It’s strange to watch a mostly-silent Chevrolet Camaro drift car attack the turns at a Formula Drift event, but spectators are going to have to get used to it.
A battery-powered Camaro has entered the renowned drifting competition under the Napoleon Motorsports banner, a Texas-based team familiar with Chevrolets and not afraid to shake up the status quo in the drift community.
For some, though, the shake-up was a little too much. Though the car (dubbed the EL1, by the way) showed up to the Long Beach round earlier in the year, it wasn’t permitted to compete. The Long Beach Fire Department claimed it was ill-equipped to fight fires from electric cars.
A little over a year ago the department was a little late to save a ‘regular’ car - Federico Sceriffo’s Ferrari 599 drift car – from being engulfed and destroyed.

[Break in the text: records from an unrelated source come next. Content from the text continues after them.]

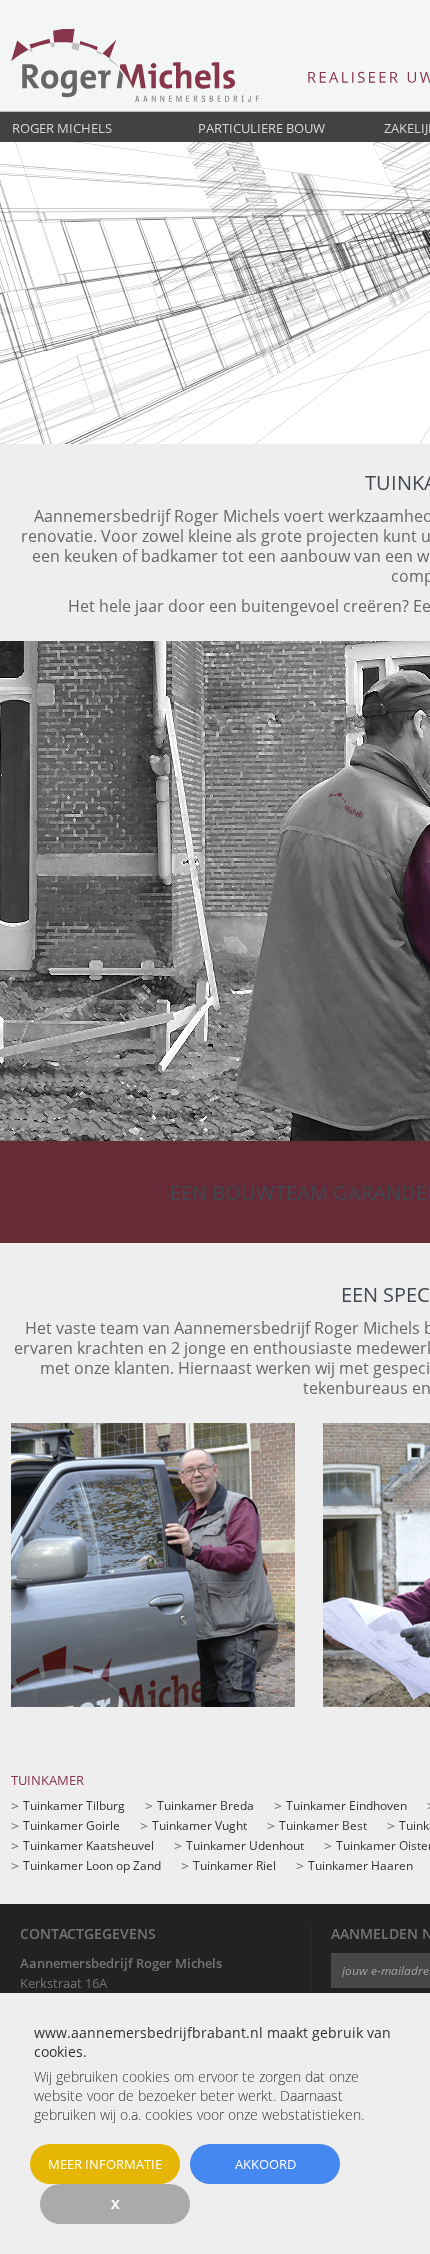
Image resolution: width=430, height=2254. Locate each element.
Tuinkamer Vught (199, 1825)
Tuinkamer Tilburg (74, 1805)
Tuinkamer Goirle (71, 1825)
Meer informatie (105, 2164)
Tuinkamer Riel (234, 1865)
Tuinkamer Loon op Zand (92, 1865)
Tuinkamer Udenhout (245, 1845)
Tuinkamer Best (323, 1825)
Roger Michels (62, 128)
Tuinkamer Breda (205, 1805)
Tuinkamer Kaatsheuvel (88, 1845)
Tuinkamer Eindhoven (346, 1805)
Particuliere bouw (261, 128)
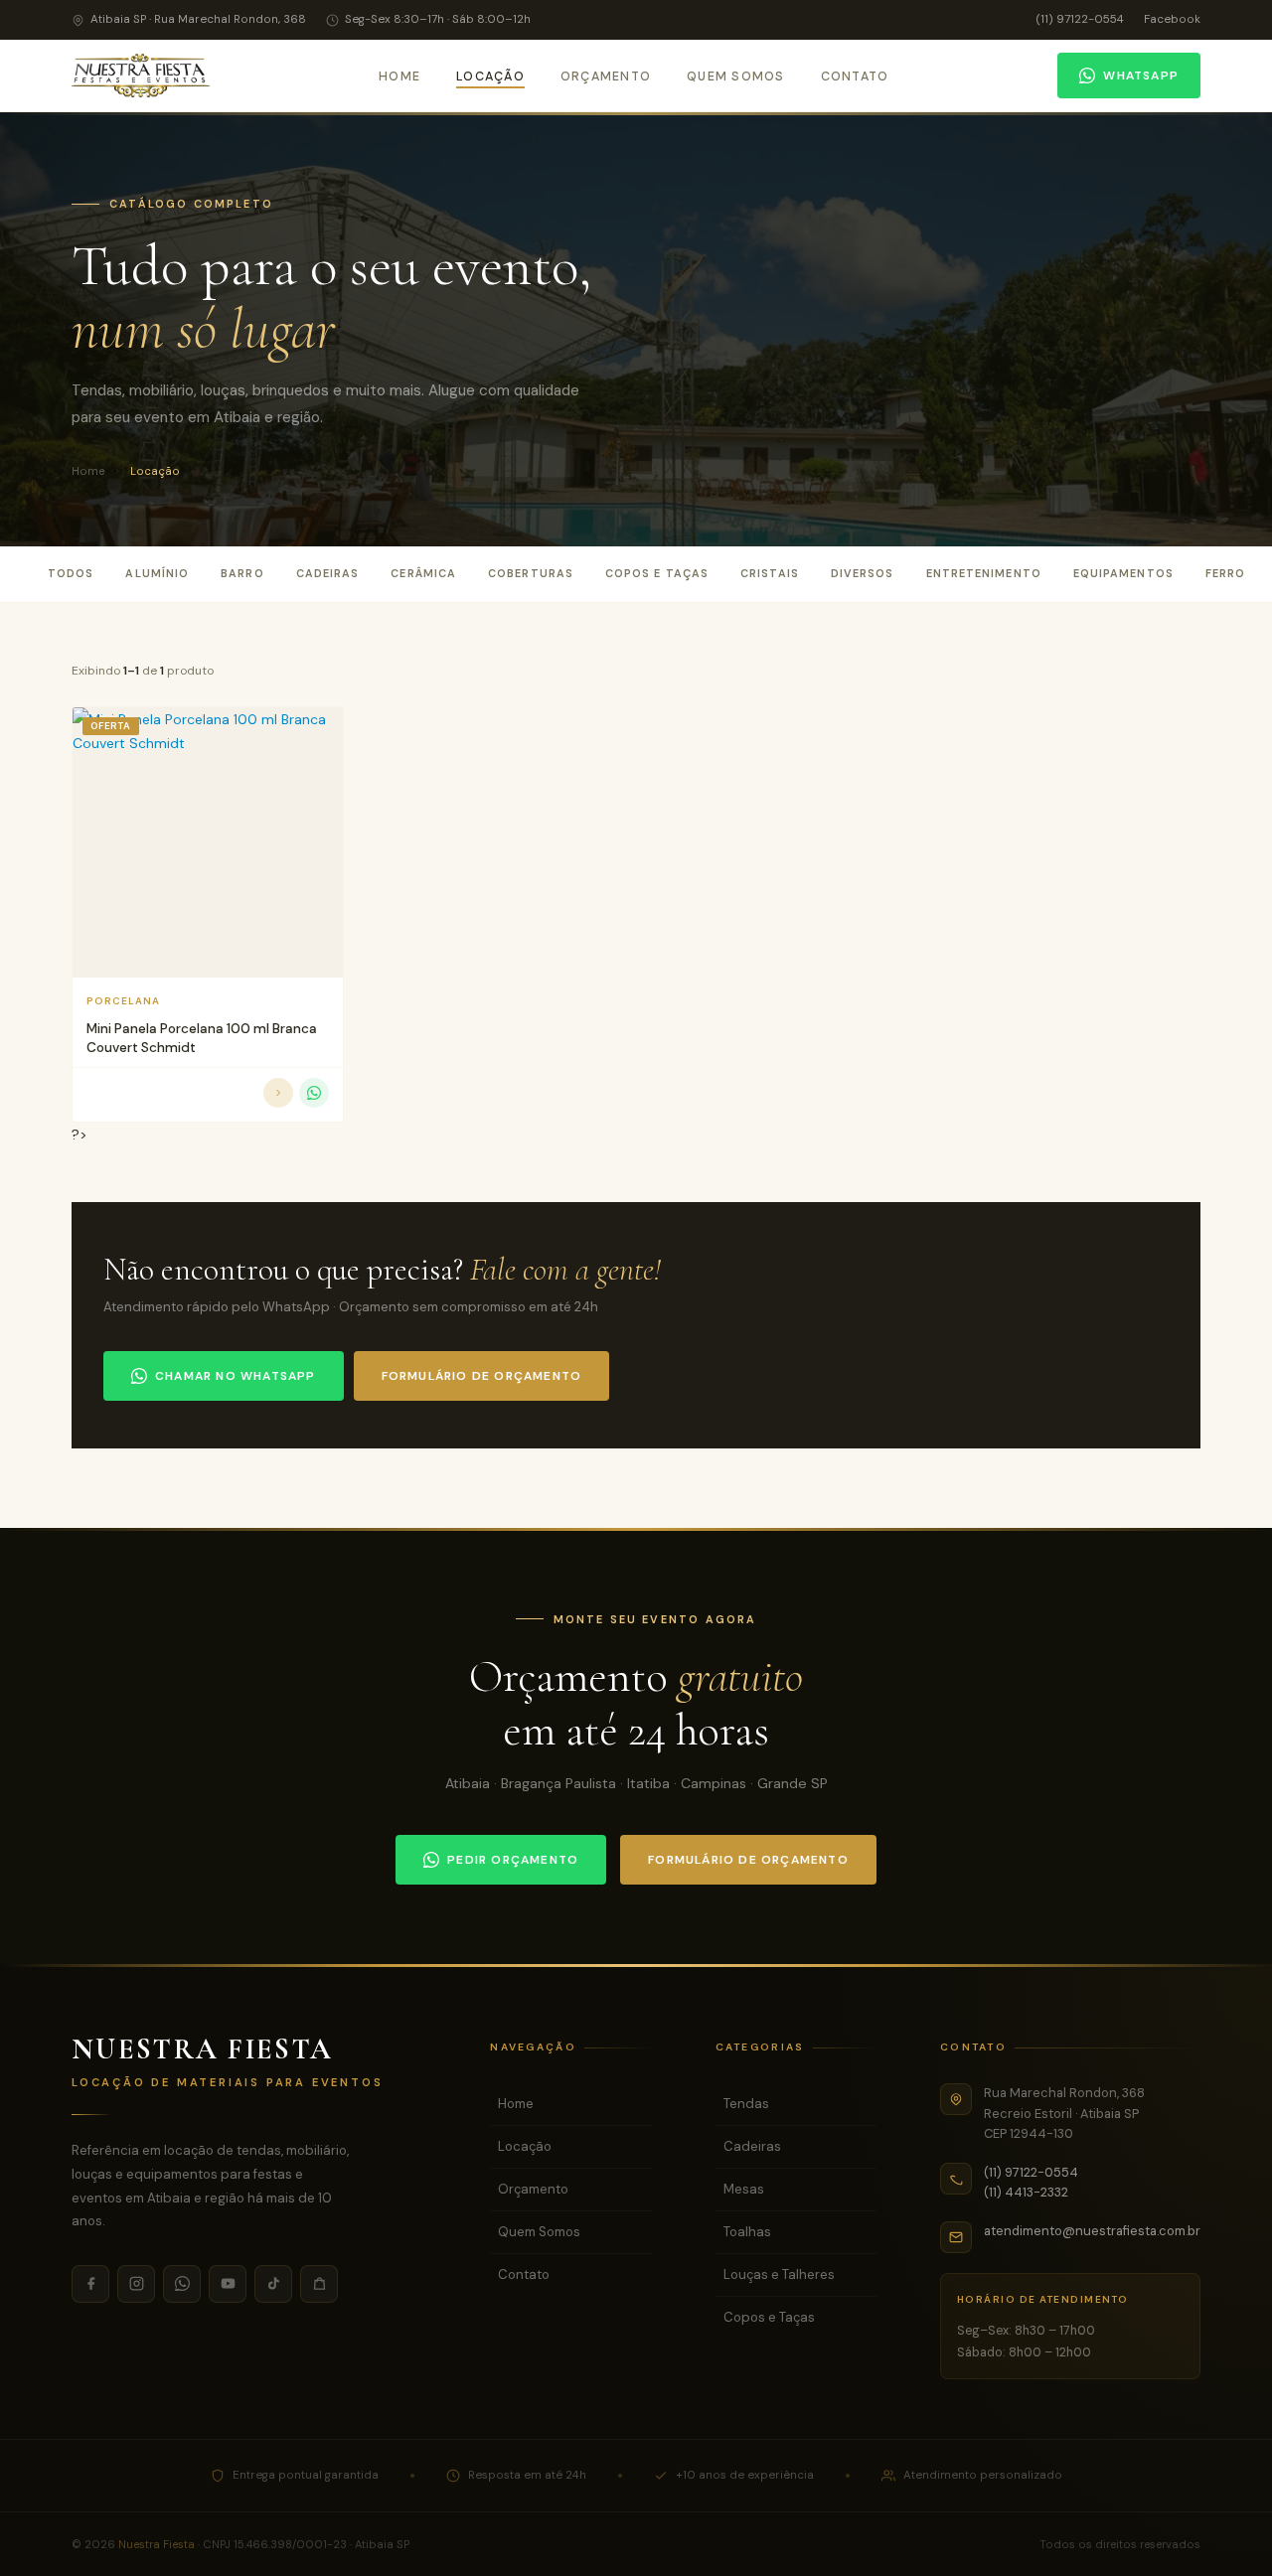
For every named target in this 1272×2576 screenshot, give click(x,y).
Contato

Speaking of destroyed, that’s about the state the Camaro was in before it became the ‘EL1’. In an interview with Jalopnik, the eponymous owner of Napoleon Motorsports, Joe Napoleon, said the car had been offered to the team after being hit by a train.
“We went and picked it up, and it was obviously an insurance job,” Napoleon told Jalopnik. “It got hit, and it was a relatively light hit in the right front by a freight train, of all things.”
But after being stripped and rebuilt from around October in 2018 as a fully-electric drifter, the EL1 makes 383kW. Though that’s down on its rivals by a long way, those cars don’t have access to full torque instantly.
They do make better sounds though, so they’ve got that going for them.